• [Your task] Rewrite the material below, substituting "Give the coordinates of" for every occurrence of "Identify the location of" and leaving everything else unchanged.

• [Listed records]
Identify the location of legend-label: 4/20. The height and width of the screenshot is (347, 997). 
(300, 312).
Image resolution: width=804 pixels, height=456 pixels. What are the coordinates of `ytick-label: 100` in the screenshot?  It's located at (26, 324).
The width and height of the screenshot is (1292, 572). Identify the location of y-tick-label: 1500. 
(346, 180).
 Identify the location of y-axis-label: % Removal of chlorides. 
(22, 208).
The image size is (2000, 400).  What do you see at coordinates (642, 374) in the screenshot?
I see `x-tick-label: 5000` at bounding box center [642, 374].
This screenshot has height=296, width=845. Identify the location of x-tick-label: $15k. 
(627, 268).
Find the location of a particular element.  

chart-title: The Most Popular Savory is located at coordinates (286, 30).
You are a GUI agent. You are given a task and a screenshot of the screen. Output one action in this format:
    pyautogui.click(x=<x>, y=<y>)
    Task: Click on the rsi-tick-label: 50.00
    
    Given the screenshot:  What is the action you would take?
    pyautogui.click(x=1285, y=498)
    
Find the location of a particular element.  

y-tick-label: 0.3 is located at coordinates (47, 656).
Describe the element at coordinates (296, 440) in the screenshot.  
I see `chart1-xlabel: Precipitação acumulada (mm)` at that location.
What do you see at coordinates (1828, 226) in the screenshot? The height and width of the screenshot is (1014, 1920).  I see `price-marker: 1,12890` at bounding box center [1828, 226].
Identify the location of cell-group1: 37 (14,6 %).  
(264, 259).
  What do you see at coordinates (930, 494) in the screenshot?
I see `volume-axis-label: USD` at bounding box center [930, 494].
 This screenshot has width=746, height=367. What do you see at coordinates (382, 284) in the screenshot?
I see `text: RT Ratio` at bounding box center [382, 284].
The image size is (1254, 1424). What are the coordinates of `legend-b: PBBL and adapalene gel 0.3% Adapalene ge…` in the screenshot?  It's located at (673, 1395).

• [Solution for this exercise]
Give the coordinates of legend-label: 4/20. The height and width of the screenshot is (347, 997). 
(300, 312).
Image resolution: width=804 pixels, height=456 pixels. What are the coordinates of `ytick-label: 100` in the screenshot?  It's located at (26, 324).
The width and height of the screenshot is (1292, 572). Give the coordinates of y-tick-label: 1500. 
(346, 180).
 Give the coordinates of y-axis-label: % Removal of chlorides. 
(22, 208).
The image size is (2000, 400).  What do you see at coordinates (642, 374) in the screenshot?
I see `x-tick-label: 5000` at bounding box center [642, 374].
This screenshot has height=296, width=845. Give the coordinates of x-tick-label: $15k. 
(627, 268).
Find the location of a particular element.  

chart-title: The Most Popular Savory is located at coordinates (286, 30).
You are a GUI agent. You are given a task and a screenshot of the screen. Output one action in this format:
    pyautogui.click(x=<x>, y=<y>)
    Task: Click on the rsi-tick-label: 50.00
    
    Given the screenshot:  What is the action you would take?
    pyautogui.click(x=1285, y=498)
    
Find the location of a particular element.  

y-tick-label: 0.3 is located at coordinates (47, 656).
Describe the element at coordinates (296, 440) in the screenshot.  
I see `chart1-xlabel: Precipitação acumulada (mm)` at that location.
What do you see at coordinates (1828, 226) in the screenshot? The height and width of the screenshot is (1014, 1920).  I see `price-marker: 1,12890` at bounding box center [1828, 226].
Give the coordinates of cell-group1: 37 (14,6 %).  
(264, 259).
  What do you see at coordinates (930, 494) in the screenshot?
I see `volume-axis-label: USD` at bounding box center [930, 494].
 This screenshot has width=746, height=367. What do you see at coordinates (382, 284) in the screenshot?
I see `text: RT Ratio` at bounding box center [382, 284].
The image size is (1254, 1424). What are the coordinates of `legend-b: PBBL and adapalene gel 0.3% Adapalene ge…` in the screenshot?  It's located at (673, 1395).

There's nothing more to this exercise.